A major drawback to this with regards to launch vehicles is that they are weight-critical structures with many total feet of welds — the increased thickness at the weld lands adds up quickly. Compounding this problem is the need to make the weld lands wide as well as thick, to permit the use of clamping tools and to shunt away heat from the weld and thereby limit the extent of the heat-affected zone where the reduction in properties occurs. When the weld land is significantly thicker than the acreage of the mated parts, the transition between these thicknesses must be affected through a taper or a series of steps, further adding to the weight of the joined parts (not to mention the design complexity and machining costs of the individual parts). By allowing the designer to use weld lands which are thinner and narrower, FSW can reduce the overall weight of the launch vehicle.

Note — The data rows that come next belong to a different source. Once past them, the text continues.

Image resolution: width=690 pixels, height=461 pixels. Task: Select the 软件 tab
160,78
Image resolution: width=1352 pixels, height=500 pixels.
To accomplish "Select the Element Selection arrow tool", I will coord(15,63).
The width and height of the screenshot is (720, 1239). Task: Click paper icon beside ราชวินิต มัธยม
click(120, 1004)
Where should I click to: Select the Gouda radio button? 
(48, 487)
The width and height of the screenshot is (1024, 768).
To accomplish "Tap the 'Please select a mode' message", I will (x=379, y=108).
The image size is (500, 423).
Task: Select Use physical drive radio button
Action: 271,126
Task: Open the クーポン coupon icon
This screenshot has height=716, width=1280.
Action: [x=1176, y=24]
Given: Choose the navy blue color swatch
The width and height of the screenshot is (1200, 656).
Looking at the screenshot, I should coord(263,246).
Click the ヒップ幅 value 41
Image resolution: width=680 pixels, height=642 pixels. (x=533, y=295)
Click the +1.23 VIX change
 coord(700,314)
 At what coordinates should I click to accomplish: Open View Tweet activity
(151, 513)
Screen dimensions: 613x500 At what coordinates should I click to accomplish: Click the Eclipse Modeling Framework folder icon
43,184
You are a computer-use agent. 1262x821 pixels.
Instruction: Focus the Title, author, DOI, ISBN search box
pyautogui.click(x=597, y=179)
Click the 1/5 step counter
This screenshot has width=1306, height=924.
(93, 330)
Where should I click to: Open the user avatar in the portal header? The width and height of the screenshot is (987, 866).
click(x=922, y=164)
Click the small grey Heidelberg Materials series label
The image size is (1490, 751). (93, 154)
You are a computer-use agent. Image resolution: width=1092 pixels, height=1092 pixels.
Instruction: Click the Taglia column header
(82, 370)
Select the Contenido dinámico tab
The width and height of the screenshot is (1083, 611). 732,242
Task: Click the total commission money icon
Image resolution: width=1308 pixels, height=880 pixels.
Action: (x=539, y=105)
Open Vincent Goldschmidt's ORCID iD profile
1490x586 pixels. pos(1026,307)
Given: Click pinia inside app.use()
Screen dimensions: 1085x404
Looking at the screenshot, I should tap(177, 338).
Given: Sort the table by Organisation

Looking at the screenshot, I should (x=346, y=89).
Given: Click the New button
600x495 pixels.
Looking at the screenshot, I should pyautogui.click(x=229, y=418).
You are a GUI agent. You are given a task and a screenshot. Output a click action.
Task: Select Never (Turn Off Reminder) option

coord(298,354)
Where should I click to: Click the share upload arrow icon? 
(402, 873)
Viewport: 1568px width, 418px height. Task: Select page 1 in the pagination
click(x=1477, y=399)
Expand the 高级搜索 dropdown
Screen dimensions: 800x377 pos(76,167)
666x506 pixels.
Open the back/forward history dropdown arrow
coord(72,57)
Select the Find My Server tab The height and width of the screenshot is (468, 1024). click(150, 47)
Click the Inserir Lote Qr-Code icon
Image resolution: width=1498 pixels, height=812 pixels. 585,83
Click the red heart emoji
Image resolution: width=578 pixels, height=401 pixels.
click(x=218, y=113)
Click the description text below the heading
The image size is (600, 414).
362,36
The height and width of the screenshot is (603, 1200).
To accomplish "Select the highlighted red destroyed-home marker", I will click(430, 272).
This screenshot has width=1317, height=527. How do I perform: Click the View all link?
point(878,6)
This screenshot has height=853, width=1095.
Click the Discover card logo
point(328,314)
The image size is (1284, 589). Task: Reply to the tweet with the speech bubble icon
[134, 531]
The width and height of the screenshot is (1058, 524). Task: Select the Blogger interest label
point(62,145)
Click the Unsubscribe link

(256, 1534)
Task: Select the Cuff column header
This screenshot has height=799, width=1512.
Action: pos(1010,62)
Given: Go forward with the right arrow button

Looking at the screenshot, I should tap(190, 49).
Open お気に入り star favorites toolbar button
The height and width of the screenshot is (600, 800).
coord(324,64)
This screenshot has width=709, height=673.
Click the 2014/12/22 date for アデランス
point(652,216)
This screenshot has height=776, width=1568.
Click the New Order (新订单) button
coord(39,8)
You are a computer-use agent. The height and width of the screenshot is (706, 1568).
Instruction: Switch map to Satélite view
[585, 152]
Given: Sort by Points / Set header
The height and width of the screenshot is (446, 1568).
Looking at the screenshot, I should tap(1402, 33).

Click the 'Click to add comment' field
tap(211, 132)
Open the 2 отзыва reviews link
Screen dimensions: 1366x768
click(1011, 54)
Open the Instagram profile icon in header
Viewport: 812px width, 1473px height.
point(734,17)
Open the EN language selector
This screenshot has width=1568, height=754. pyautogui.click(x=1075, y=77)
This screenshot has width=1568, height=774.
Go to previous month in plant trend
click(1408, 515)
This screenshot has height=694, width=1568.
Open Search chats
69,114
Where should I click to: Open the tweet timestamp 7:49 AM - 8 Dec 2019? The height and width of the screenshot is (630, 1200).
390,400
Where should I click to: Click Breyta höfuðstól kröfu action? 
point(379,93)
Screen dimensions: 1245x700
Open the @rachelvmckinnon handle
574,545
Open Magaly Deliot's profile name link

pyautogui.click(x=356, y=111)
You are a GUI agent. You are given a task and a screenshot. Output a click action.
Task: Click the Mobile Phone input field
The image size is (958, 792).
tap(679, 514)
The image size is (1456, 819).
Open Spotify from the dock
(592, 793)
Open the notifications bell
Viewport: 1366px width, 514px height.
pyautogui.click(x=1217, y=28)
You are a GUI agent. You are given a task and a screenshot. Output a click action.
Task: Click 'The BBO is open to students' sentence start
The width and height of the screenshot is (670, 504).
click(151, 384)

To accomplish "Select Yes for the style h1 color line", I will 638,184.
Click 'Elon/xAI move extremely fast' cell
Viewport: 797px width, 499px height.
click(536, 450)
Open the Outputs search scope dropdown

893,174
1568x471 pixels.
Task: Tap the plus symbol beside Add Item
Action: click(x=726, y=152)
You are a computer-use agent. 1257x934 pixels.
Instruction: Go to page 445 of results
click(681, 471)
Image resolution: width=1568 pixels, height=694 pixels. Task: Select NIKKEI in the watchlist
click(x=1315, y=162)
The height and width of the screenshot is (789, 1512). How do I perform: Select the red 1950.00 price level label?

FSW increases design flexibility, as well. Alloys with desirable mechanical properties but poor weldability can be joined, as can different alloys and even dissimilar metals which cannot be joined with typical fusion welding techniques. FSW lends itself to the welding of odd geometries, extreme thicknesses, and even different and variable thicknesses.

Beyond the design benefits, there are the positive effects FSW has on produceability. It allows most welds to be performed in a single pass, rather than the multiple passes required for certain fusion welds, and requires no filler material (weld wire). Weld defects are almost nonexistent, and those which do occur are of a nature which permits easy detection through ordinary NDE methods. When a defect does occur, it can be eliminated with a second pass of the weld tool (albeit with a tiny additional decrease in the joint’s mechanical properties). Step and gap tolerances at the weld line can be relaxed in comparison to traditional fusion weld processes, weld quality is much less sensitive to surface preparation, and for aluminum alloys the need for an inert gas purge is eliminated. Finally, post-weld surface preparation (“bead shaving”) is eliminated, since there is no longer a raised weld bead and associated defects to shave off. These benefits reduce manufacturing costs by reducing the amount of touch labor and consumables required for the production of a given assembly.

Note that my description of the process only covers the most primitive form of the technology. Many variations and applications have been developed in the past decade, improving produceability, simplifying design of manufacturing tools, and even substituting for certain kinds of mechanical joints.

(This post was mostly off the top of my head, but I checked my facts where possible against the TWI website.)